TOURISM STAKEHOLDERS BLAME VAT ON PARK FEES FOR DOWNTURN
(Posted 15th March 2015)
Less visitors on safari, less park fees earned – this is a simple equation. KWS, the Kenya Wildlife Service, suffered a serious downturn in financial fortunes over the past year but when the organization attributed the negative trend simply to the prevailing situation vis a vis anti-travel advisories where several key stakeholders swift to react with their own version.
‘It was the government’s bad decision to slap 16 percent VAT on entrance fees which fueled the decline in park visitors’ was a regular Mombasa based source swift to claim before adding ‘And it is not that we did not warn them. Raidsng park fees to start with into a declining market was wrong. Adding VAT on tourism services was and is the wrong move. Tourism is globally acknowledged to be an invisible export. Exports of the conventional kind are not subject to VAT. Making tourism services a VAT item was not just wrong but brought two government policies into conflict. To compound it has government not listened to a thing we told them and faced with the consequences of their action now they lament and blame.
I am sure that the document our leaders produced how best to find a way into recovery includes that issue, to remove VAT from tourism services. But of course it also requires financial discipline by government of various levels to live within their means. The new layers of government, while meant to be of benefit for Kenyans, have been disappointing to say the least. In fact, were we to vote again on the constitution we would kick it out now that we know how it created more political fat cats’.
KWS meanwhile feels the crunch at a time when more manpower and investment in high tech is required to keep the poaching menace under control, tasks hard to reconcile and finance when income has dropped by significant margins. The level of poaching rhinos and elephant last year reached the highest levels for many years and in fact only days after President Uhuru Kenyatta burned tons of confiscated blood ivory in an act of defiance to show the world that the ivory trade needs to be banned for good, did reports come in from one of the poaching hotspots in in the Tsavo area, that a further seven elephant had been slaughtered for their tusks.
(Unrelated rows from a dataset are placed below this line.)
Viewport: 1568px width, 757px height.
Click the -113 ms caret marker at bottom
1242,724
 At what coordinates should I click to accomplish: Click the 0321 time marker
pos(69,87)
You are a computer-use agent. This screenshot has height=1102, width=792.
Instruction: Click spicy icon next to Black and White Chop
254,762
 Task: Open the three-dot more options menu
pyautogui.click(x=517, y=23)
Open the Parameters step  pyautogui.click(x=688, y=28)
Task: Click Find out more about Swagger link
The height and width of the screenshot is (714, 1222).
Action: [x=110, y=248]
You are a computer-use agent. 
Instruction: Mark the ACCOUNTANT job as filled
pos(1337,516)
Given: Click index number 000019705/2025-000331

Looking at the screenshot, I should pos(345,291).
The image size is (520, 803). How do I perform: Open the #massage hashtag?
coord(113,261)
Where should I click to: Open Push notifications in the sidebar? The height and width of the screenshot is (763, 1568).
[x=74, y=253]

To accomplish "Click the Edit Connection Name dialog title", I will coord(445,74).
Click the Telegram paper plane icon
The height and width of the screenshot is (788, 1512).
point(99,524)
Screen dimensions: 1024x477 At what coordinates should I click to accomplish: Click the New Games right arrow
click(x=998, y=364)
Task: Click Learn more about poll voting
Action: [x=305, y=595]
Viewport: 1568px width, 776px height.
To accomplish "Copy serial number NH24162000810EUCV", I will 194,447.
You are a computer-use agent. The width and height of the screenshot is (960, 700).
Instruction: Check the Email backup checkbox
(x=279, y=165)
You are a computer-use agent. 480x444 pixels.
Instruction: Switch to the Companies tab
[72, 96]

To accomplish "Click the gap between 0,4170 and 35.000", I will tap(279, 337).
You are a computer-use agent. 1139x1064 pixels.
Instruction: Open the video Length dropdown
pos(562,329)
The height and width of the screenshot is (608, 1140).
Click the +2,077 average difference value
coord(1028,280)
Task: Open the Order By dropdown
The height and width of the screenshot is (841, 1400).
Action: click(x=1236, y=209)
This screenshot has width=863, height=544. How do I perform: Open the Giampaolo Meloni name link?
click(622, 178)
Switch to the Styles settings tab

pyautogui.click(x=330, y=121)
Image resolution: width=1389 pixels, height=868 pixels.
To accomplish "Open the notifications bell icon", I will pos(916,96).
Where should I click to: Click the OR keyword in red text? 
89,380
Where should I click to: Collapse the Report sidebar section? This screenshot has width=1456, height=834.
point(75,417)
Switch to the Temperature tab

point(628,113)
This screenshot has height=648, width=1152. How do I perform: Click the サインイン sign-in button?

‘I don’t want to gloat but it is exactly what we told this government and they did not listen. Their choices were all wrong about tourism since they came to office and the Kibaki government too made huge errors in judgment when they cut tourism marketing funding ahead of an election year. Frankly, they just had no clue what they were doing and the minister then, like the minister now, lacked the force to bang the cabinet table like Balala [Najib Balala, one of Kenya’s most highly regarded tourism
ministers, who was sacked by his then party leader Raila Odinga when he stood
up to him and called him a dictator] did when he fought for the tourism sector. It has all just horribly gone wrong and every day delay to act on the recommendations of the tourism recovery taskforce will bring more misery’ let a regular coast based contributor fly when asked yesterday to comment, before asking not to be named.
Be it as it may, KWS and Kenya’s tourism industry does face challenges and it is high time that the organization gets a new board of directors to help guide the organization and find a way forward in conjunction with Kenya’s private tourism sector to revive what used to be a backbone and pillar of the local economy.